Nick Wolfinger writes for the Martin Center about the application of federal Title IX rules in campus sexual assault cases.

Rape is an appalling crime. Its perpetrators deserve criminal prosecution and lengthy imprisonment upon conviction. Yet the discourse on sexual assault at American colleges and universities in the past few years has fueled a backlash. Until the recent revelations of #MeToo, colleges have dominated the discussion of sexual misconduct in America. (This focus is misplaced, as young women who don’t attend college have rates of sexual assault more than twice as high as their matriculated peers.)

Much of the emerging backlash concerns false accusations of sexual misconduct.
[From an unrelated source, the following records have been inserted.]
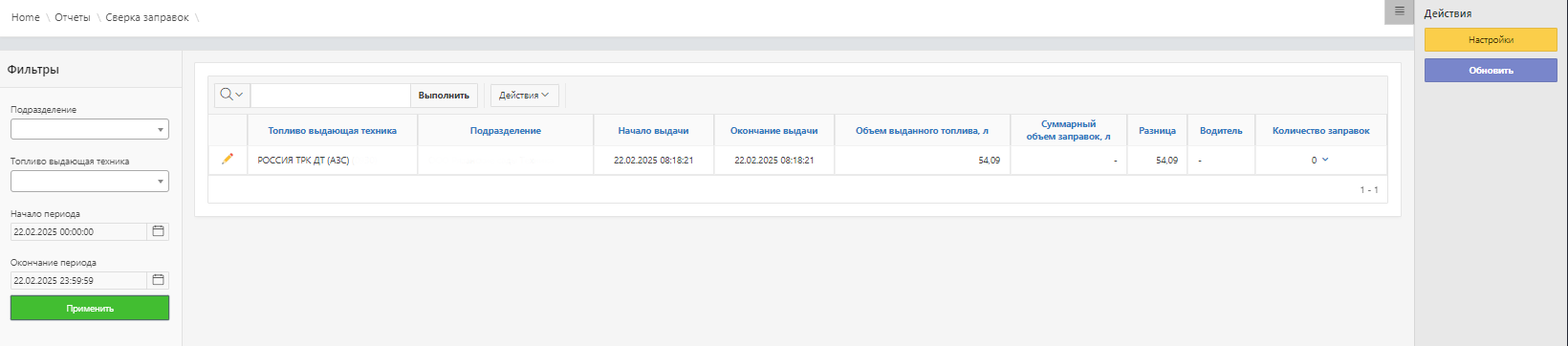This screenshot has height=346, width=1568.
Task: Click the Начало периода date field
Action: point(79,231)
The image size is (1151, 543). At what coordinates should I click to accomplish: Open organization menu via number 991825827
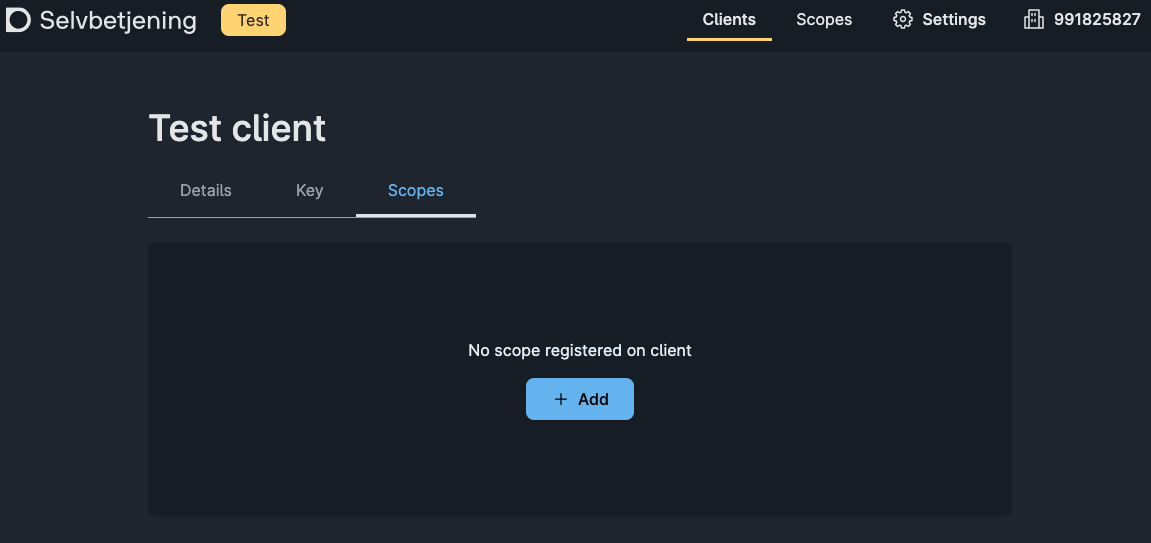point(1097,20)
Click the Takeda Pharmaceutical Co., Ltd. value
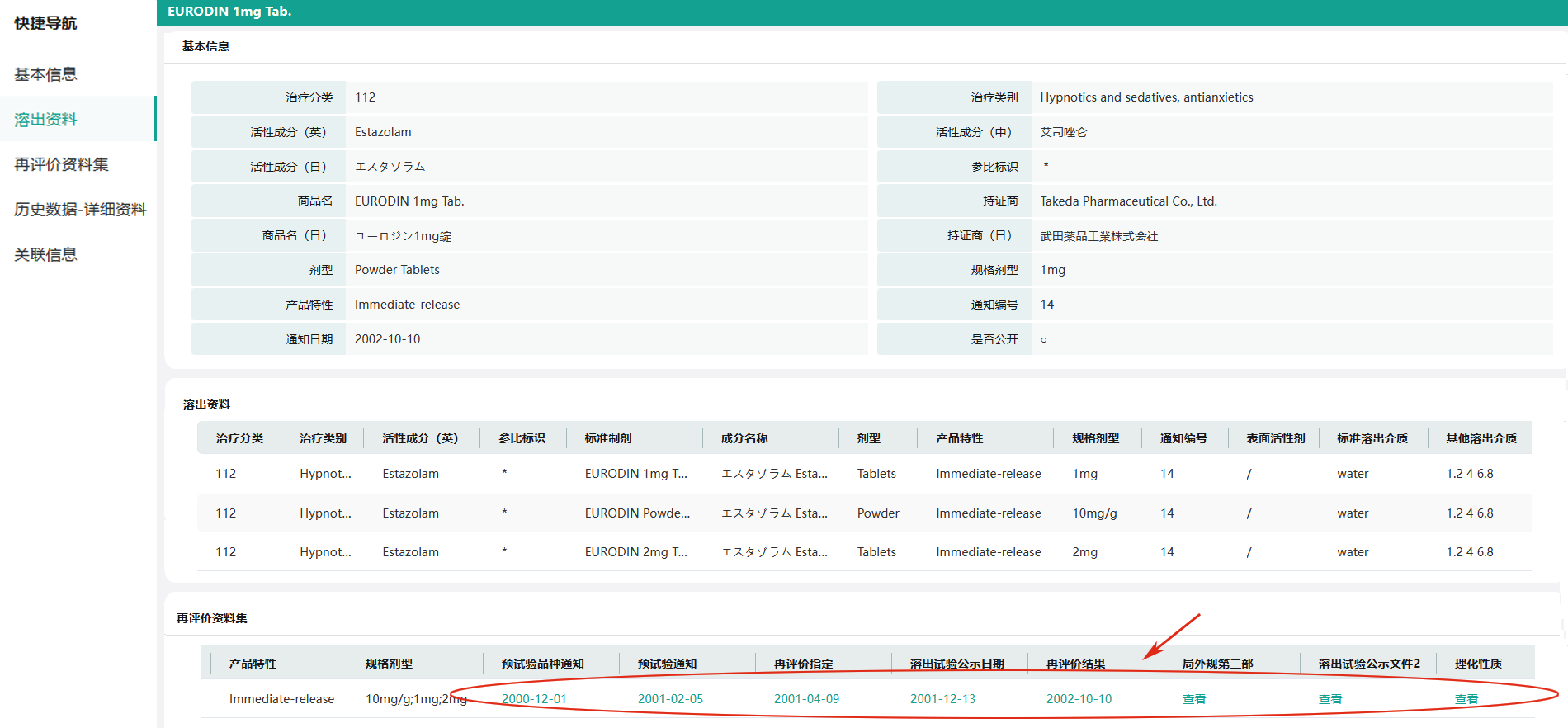The image size is (1568, 728). pos(1128,201)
Consider some of the campus rape cases to have received the most media attention over the past decade: the Duke lacrosse players (2006), the University of Virginia assault reported in Rolling Stone (2014), Emma Sulkowicz, the Columbia University “mattress girl” (2012), and the Baylor athletic department sexual assault cover-up scandal (2015-2016).

The Duke lacrosse and Rolling Stone accusations have been incontrovertibly debunked; the Sulkowicz accusation is almost certainly unfounded. Only the Baylor case, in which the football coach, athletic director, and university president were all fired for systematically suppressing rape allegations, actually reflected sexual misconduct. Colleges and universities are themselves contributing to the proliferation of false accusations. Ironically, these false accusations have ensued from a misguided policy intended to protect the interests of rape survivors: the 2011 Department of Education directive known as the “Dear Colleague” letter.